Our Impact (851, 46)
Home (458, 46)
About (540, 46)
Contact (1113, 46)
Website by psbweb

=======

**INSTRUCTIONS TO FOLLOW**
Retype the records in their entirety, matching each one exactly.

**PROBLEM SOLUTION**
Our Impact (851, 46)
Home (458, 46)
About (540, 46)
Contact (1113, 46)
Website by psbweb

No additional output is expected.